Но тут осторожному фельдшеру бросилась в глаза одна подробность.
— Ваше высокородие, — доложил он доктору, — как быть с серьгой?..
— С какой серьгой?..
— Да в ухе, у Брауна, которая?..
Действительно, о серьге не подумали. Между тем серьгу эту, которую носил всегда Браун, наверно, заметили и комендант, и карауливший арестанта полковник, и многие другие. Припомнилось, что даже разговаривали о ней. Удивительно было, что офицер с серьгой!..
— Да, серьга эта… того, — сказал доктор. — Нужно будет как-нибудь взять ее у одного и прицепить другому.
Попробовал было фельдшер — не может вынуть серьги из уха больного… Вросла, что ли… Попробовал и сам доктор… Ничего не выходило… крепко засела.
А оставить серьгу — погубить и арестанта, и себя… Что делать… Ничего другого не оставалось, как просить все того же Вайнтрауба… Он, только он один и мог помочь. Он — ювелир, он это сделает.
Когда Николай явился к нему с этой новой просьбой, старик, к его удивлению, отнесся к делу совершенно спокойно.
— Что ж, — только сказал он, — пусть исполнится судьба… Идем!..
Надев шубу, он вместе с Николаем пришел в лазарет. Прошли черным ходом. Подождали. Вайнтрауба ввели в ванную.
— Ну, — даже сострил он, — чем-таки я не доктор? И разве из часовщика не может выйти хирурга?
Больному Брауну дали снотворный порошок… Не прошло и пяти минут, как могшая стать роковой серьга оказалась в ухе арестованного, а своеобразный хирург, спокойно закутавшись в шубу, возвращался домой, где не без тревоги ждала его с вечерним чаем красавица Лия, сердцем чуявшая, что в доме творится что-то необычайное, что ее добрый отец делает что-то для нее непонятное, наверно хорошее, но страшное… Иначе, почему бы так часто прибегал к нему этот офицер? И почему у этого офицера такое тревожное лицо, такие глаза?

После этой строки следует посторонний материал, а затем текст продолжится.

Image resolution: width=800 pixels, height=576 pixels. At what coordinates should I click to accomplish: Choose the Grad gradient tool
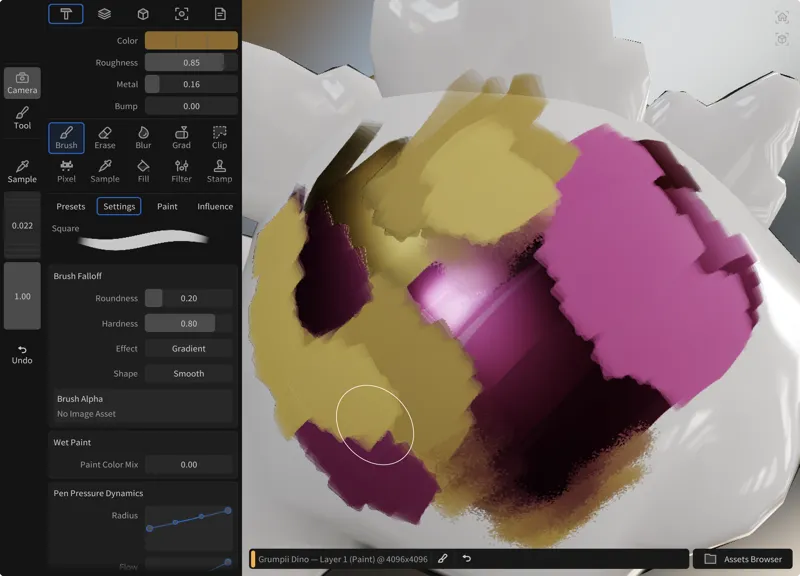click(181, 138)
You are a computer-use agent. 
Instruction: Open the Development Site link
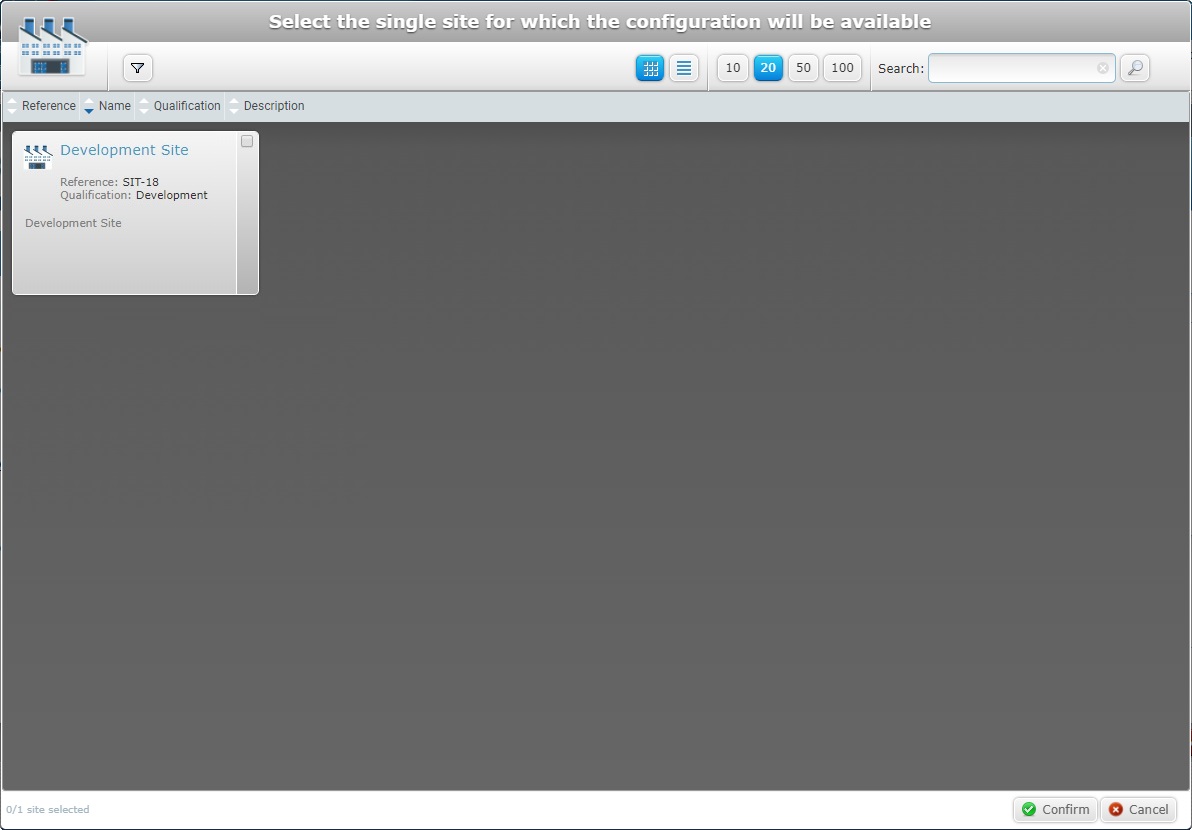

На другой день утром доктор официально рапортом доложил караульному полковнику, что с арестованным государственным преступником Евгением Нертовским очень плохо…
— …Не чаю, — писал в своем донесении доктор, — чтобы и до вечера дожил…
Встревоженный полковник немедленно, вместе с другими конвоирами, направился к постели умирающего бунтовщика… — хоть бы допрос снять…
>Полковник с другими конвоирами подошел к кровати умирающего «бунтовщика», чтобы снять допрос.
Евгений Нертовский, укрывшись одеялом, видел, как мимо его кровати, торопливо звякая шпорами, направлялись к заменившему его Брауну полковник со свитой…
— А, что, — однако шевелилась у вего мысль, — если вдруг Иван Карлович да придет в сознание?..
Эта же мысль не мало волновала и Николая, да и фельдшера, и самого доктора.
В самом деле, ведь, чего не бывало и не бывает!.. Вдруг этакое просветление. Одна минута, а может погубить все и всех. Преступник-то, ведь, государственный!.. Его величество государь император сам ведет следствие по этому делу…
Тревога, однако, оказалась напрасной… Умирающий с трудом открыл глаза, но как его ни спрашивали, как к нему ни приставали, он не произнес ни единого звука.
К вечеру он умер. Дрожащей рукой полковник писал рапорт, в котором докладывал, что государственный преступник Евгений Нертовский, тяжко в пути заболевший, был помещен в Динабургский крепостной лазарет, где, не приходя в сознание, и умер, почему не мог быть и допрошен по делу…
А казавшийся безнадежно больным Иван Карлович Браун начал заметно поправляться…
Прошло не более трех недель, больной выписался из лазарета. Первым делом его было пойти к Вайнтраубу и горячо его поблагодарить.
Возвращаться к месту службы Брауна, в Минск, Евгению было невозможно, и он просил о переводе его на Кавказ. Конечно, просьба была исполнена, так как на Кавказе было «неспокойно» и служба там считалась серьезной.
Тут, как нельзя более, пригодилось ему его удальство…
Не было, кажется, стычки с горцами, в которой он не принимал бы участия. Кавказ давно его манил, как он манил Пушкина, Лермонтова и других, кому тяжело было дышать в затхлой, казенной атмосфере петербургских казарм и гостиных…
Тут вольней дышишь… Горы, точно щитом, закрывали от испарений петербургских болот…
Через год даже родной брат не узнал бы в этом стройном, черном от солнечного загара черкесе прежнего бледного, с розовым румянцем на неясных щеках, Евгения Нертовского.